The Alternative Education Program
The purpose of the NEKLS Alternative Education Program is to help school districts prevent at-risk students from leaving school without graduating by offering the school districts a high quality, off-site, behaviorally based academic alternative for their students who have not been successful in the traditional school setting. PROGRAM PHILOSOPHY NEKLS believes that quality educational services can be delivered only when programming begins with the recognition of the student as a whole person with unique and widely varying, frequently changing needs. By centering the service on the needs of the student and delivering it in an environmentally and nurturing setting those behaviors which lead to identification as "at-risk" can be changed and replaced with positive, life enhancing ones. PROGRAM GOALS
- To prevent at-risk students from leaving the educational system completely.

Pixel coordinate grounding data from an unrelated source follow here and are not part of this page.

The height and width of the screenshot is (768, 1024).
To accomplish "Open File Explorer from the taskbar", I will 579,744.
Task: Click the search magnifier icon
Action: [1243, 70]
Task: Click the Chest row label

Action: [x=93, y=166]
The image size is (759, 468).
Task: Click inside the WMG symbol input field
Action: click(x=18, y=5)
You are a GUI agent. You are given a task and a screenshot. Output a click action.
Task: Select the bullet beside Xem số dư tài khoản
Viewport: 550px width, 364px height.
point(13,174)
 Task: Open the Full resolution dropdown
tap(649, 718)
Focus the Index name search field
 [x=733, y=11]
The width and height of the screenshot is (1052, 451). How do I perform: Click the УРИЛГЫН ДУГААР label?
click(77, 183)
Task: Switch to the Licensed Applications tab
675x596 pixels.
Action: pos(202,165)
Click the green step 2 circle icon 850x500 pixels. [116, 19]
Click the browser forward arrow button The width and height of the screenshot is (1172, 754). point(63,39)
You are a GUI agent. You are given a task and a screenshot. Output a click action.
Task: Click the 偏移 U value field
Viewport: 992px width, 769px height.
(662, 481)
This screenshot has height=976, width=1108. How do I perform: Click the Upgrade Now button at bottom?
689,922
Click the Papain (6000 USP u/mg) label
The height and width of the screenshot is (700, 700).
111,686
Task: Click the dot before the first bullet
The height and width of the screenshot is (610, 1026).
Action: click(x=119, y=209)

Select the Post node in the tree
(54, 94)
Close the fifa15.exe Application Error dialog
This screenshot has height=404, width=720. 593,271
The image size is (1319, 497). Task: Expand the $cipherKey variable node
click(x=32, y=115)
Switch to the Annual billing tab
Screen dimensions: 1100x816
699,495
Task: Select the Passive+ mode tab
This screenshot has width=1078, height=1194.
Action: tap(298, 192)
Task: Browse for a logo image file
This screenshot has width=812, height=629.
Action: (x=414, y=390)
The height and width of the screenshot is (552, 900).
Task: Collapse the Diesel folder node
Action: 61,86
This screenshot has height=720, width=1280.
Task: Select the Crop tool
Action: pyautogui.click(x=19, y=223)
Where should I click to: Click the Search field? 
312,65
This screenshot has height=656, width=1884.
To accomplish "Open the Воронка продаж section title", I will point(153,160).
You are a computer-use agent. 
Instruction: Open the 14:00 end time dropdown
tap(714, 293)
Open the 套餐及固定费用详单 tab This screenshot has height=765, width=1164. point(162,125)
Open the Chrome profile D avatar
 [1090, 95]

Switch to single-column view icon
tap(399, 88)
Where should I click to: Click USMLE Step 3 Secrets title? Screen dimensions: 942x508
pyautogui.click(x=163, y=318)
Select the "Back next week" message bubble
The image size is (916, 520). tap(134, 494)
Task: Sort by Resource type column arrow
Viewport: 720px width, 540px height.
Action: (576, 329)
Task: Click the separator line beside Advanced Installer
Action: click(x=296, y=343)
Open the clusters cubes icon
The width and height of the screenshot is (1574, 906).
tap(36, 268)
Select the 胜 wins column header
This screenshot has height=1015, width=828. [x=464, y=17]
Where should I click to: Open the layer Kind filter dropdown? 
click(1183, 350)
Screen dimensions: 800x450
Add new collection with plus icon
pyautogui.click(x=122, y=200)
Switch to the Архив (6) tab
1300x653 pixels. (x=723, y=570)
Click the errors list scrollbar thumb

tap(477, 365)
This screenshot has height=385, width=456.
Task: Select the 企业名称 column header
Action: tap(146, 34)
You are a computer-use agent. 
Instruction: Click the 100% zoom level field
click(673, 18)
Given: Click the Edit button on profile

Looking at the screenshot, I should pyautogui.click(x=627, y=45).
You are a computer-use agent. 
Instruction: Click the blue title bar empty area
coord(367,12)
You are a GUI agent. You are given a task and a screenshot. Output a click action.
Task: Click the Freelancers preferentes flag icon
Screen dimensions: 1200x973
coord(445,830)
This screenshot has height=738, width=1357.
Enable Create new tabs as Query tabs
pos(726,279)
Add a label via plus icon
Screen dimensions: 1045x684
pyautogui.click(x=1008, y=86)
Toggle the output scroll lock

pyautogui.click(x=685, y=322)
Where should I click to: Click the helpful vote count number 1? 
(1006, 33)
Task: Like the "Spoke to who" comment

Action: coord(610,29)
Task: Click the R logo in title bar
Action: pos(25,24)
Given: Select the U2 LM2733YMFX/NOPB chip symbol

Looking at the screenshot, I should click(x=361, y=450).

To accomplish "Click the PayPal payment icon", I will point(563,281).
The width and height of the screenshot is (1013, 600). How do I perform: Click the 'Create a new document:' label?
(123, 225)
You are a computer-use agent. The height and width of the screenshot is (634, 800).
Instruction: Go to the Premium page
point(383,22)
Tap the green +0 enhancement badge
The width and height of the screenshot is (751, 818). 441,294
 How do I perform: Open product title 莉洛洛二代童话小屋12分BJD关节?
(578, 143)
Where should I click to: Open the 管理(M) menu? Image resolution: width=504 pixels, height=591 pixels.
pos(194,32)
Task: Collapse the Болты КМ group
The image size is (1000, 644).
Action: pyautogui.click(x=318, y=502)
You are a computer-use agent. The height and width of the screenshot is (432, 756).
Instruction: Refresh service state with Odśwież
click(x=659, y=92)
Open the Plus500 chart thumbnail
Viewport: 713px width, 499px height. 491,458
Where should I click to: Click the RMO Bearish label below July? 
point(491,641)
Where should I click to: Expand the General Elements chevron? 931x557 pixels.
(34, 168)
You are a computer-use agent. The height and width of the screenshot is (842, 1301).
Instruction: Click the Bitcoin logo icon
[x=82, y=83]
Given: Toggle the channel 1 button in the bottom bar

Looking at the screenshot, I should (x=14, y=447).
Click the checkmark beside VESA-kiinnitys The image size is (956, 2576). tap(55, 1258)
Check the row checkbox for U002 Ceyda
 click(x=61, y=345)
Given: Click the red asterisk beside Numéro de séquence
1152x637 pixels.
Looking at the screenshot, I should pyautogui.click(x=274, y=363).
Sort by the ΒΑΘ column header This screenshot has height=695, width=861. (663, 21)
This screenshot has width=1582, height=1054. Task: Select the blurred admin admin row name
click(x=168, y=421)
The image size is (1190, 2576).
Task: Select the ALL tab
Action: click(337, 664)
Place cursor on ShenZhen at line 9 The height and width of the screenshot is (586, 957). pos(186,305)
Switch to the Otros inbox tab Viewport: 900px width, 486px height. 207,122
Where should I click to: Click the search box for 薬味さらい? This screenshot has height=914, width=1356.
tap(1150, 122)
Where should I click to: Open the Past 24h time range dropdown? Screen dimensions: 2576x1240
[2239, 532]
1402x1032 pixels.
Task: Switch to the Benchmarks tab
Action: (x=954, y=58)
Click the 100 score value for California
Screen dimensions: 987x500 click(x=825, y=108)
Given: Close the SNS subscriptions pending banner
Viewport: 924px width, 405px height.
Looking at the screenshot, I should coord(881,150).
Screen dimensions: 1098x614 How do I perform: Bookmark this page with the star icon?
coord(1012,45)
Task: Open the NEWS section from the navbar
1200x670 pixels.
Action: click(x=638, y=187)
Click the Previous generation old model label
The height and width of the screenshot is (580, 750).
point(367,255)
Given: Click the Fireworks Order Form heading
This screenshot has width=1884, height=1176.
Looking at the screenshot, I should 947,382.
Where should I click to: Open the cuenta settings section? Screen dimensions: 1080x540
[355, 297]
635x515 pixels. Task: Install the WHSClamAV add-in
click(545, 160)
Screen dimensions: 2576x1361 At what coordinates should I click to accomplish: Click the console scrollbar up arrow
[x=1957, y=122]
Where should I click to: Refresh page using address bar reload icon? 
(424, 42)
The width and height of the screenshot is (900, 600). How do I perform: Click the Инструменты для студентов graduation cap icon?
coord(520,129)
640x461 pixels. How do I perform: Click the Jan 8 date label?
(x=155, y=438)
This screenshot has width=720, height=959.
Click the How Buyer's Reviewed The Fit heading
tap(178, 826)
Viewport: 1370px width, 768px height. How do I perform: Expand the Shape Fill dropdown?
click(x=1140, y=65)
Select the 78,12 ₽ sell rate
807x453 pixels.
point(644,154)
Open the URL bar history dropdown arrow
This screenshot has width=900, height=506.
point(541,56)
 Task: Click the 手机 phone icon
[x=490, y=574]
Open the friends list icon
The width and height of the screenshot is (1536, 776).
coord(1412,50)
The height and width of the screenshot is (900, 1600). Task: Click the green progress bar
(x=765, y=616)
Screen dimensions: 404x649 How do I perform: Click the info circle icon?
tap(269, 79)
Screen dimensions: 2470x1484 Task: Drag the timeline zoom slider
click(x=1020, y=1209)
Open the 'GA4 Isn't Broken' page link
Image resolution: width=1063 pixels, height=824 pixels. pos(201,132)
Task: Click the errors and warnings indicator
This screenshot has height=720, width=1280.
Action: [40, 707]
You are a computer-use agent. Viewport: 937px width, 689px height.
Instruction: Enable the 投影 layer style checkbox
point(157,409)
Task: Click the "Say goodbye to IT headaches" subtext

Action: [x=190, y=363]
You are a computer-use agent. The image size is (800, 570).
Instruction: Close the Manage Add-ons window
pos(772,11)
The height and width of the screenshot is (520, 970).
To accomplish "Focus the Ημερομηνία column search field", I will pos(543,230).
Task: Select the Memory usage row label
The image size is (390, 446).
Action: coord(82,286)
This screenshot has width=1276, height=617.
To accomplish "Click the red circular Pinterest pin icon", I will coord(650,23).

- To motivate students to return to school, continue to post secondary status or to accept employment or training.
- To introduce a service design that will emphasize student identification and practice of behavior appropriate academic, vocational and personal growth and success.
- To develop a school/NEKLS/community partnership that supports and participates in the program.
- To involve parents to the extent appropriate in program activities.
- To access resources of existing human services organizations.
INDIVIDUALIZED LEARNING PLAN Because the program focus will be student centered and emphasizes behavioral change, virtually all individual and program goals will relate to the Individualized Learning Plan (ILP). The ILP will be a cooperative on-going planning project between the student, the parent, the school and NEKLS staff. As ILP objectives are met, others will be adopted until finally the student is ready to transition back to school, to college or job training or to a job. As the student completes ILP objectives and redefines his/her program support needs, so also will the roles of the school, parents and NEKLS be redefined. By recognizing the fluidity inherent in any type of progress, the ILP will become the vehicle for ensuring that the program responds effectively to newly identified student needs and avoids being unprepared and thus an actual barrier to continued student progress. The ILP will have three main content categories: personal development, academic growth and vocational readiness. All objectives in the three categories will be stated in behavioral terms. Students will not just be expected to learn tasks (as for example, math addition operations) on a rote basis. Rather, they will be expected to have identified, understood, accepted and practiced the behaviors necessary to complete such tasks in a timely, environmentally appropriate, self-directed manner. The ILP will identify and integrate the behaviors necessary for the student to complete all ILP goals and thus demonstrate readiness to move beyond the NEKLS alternative education service. The behavioral outcome towards which ILP objectives will progress the students in self-sufficiency as demonstrated by the ability to: function productively in diverse settings, take personal responsibility for task completion, strive for product excellence in key endeavors, accept direction from authority figures, and about self-destructive personal and social behaviors. The ILP should contain assessment information, basic goal statement, behavioral objectives, progress milestone and timelines. It should be formatted using the personal, academic and vocational categories.